So after almost giving up, I’ve got it all working again.
It turns out that it was a problem with my OS while running pyChromecast. I am running Home Assistant in Docker on a Raspberry Pi 4.
When I tried running the following command on my Raspberry Pi 4:
python3 -c "import pychromecast; print(pychromecast.get_listed_chromecasts(friendly_names=['Living Room TV']))"
I got the following error:
Traceback (most recent call last):
File "<stdin>", line 1, in <module>
File "/.../pychromecast/pychromecast/discovery.py", line 506, in discover_chromecasts
zconf = zeroconf_instance or zeroconf.Zeroconf()
File "/.../.local/lib/python3.8/site-packages/zeroconf/__init__.py", line 2493, in __init__
self._listen_socket, self._respond_sockets = create_sockets(
File "/.../.local/lib/python3.8/site-packages/zeroconf/__init__.py", line 2328, in create_sockets
respond_socket = add_multicast_member(cast(socket.socket, listen_socket), i, apple_p2p=apple_p2p)
File "/.../.local/lib/python3.8/site-packages/zeroconf/__init__.py", line 2273, in add_multicast_member
listen_socket.setsockopt(socket.IPPROTO_IP, socket.IP_ADD_MEMBERSHIP, _value)
OSError: [Errno 105] No buffer space available
After a lot of Googling, I found a solution that worked.
First, take a backup of /etc/sysctl.conf
.
Next, replace the contents of the file with:
# Bigger buffers (to make 40Gb more practical).
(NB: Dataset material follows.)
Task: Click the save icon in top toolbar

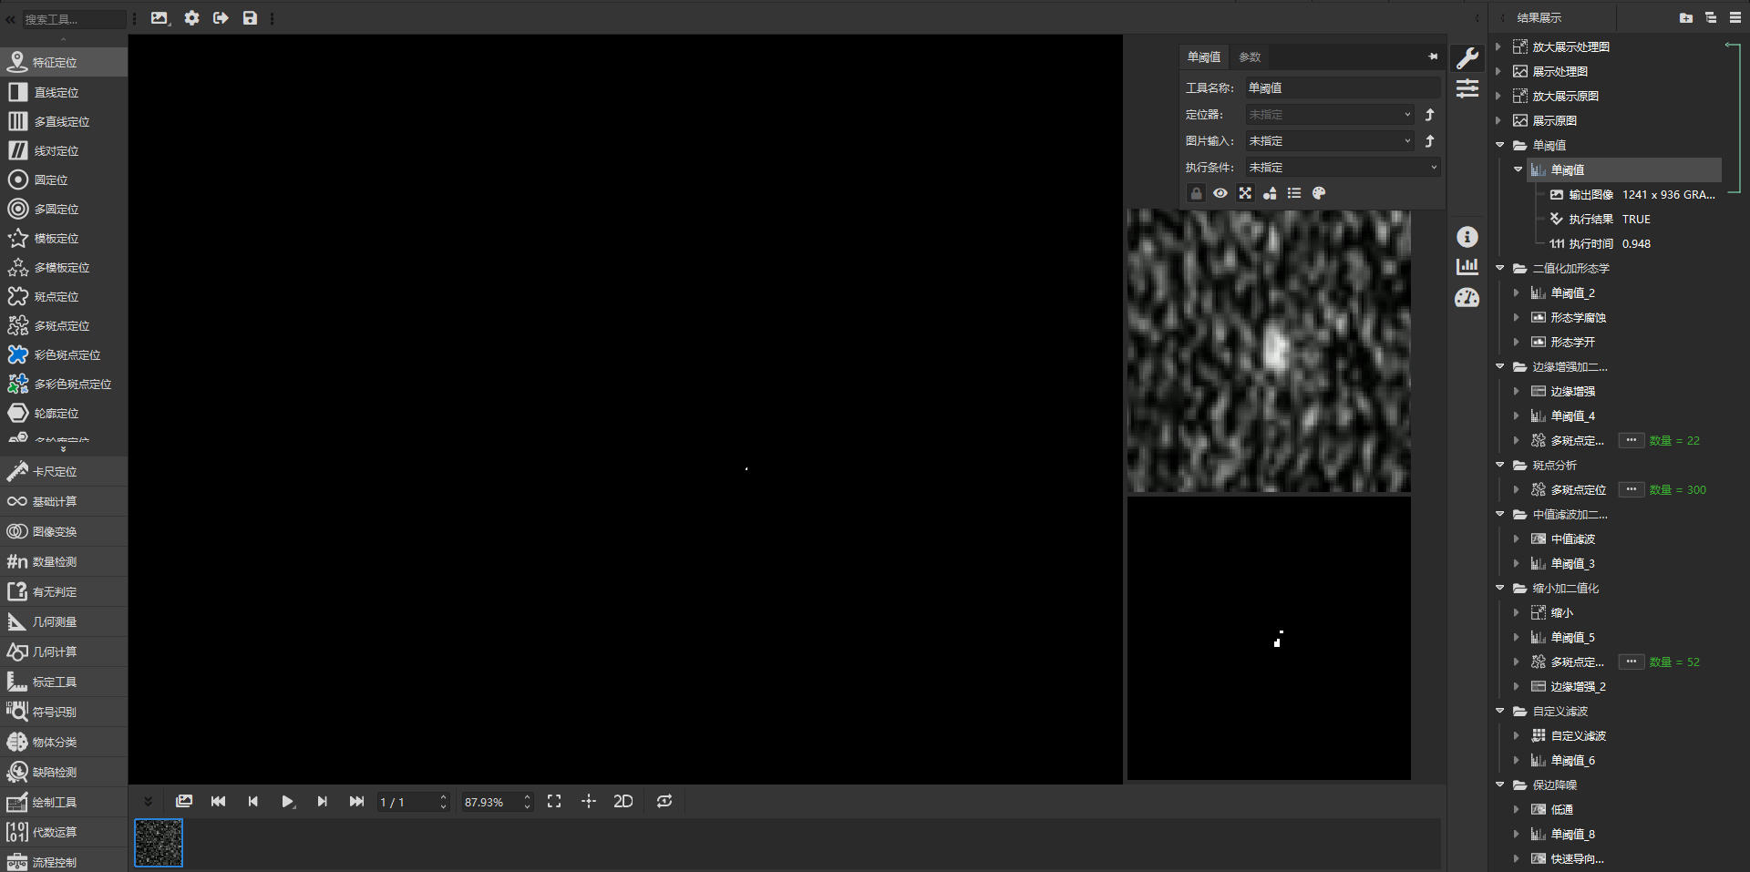Action: pyautogui.click(x=250, y=18)
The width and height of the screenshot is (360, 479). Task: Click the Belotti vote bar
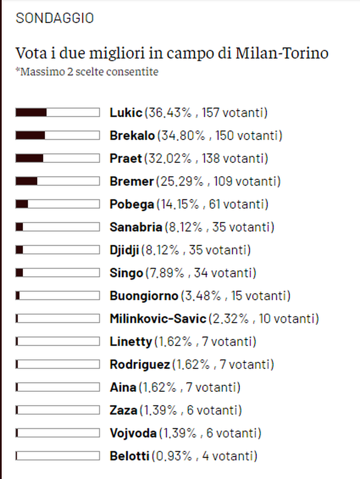tap(57, 456)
These are maximums, but the default is unaffected.
net.core.wmem_max=268435456
net.core.rmem_max=268435456
net.core.netdev_max_backlog=10000
# Avoids problems with multicast traffic arriving on non-default interfaces
net.ipv4.conf.default.rp_filter=0
net.ipv4.conf.all.rp_filter=0
# Force IGMP v2 (required by CBF switch)
net.ipv4.conf.all.force_igmp_version=2
net.ipv4.conf.default.force_igmp_version=2
# Increase the ARP cache table
net.ipv4.neigh.default.gc_thresh3=4096
net.ipv4.neigh.default.gc_thresh2=2048
net.ipv4.neigh.default.gc_thresh1=1024
# Increase number of multicast groups permitted
net.ipv4.igmp_max_memberships=1024
Note: I don’t know what else could fail because of this but everything is working fine for me so far.
Finally, reload the configuration file using sudo sysctl -p
or reboot the system.
Source: Mpho Mphego
Source: Correlator-Beamforming Tests (GitHub)
All Google Cast devices should now show up in Home Assistant and are controllable!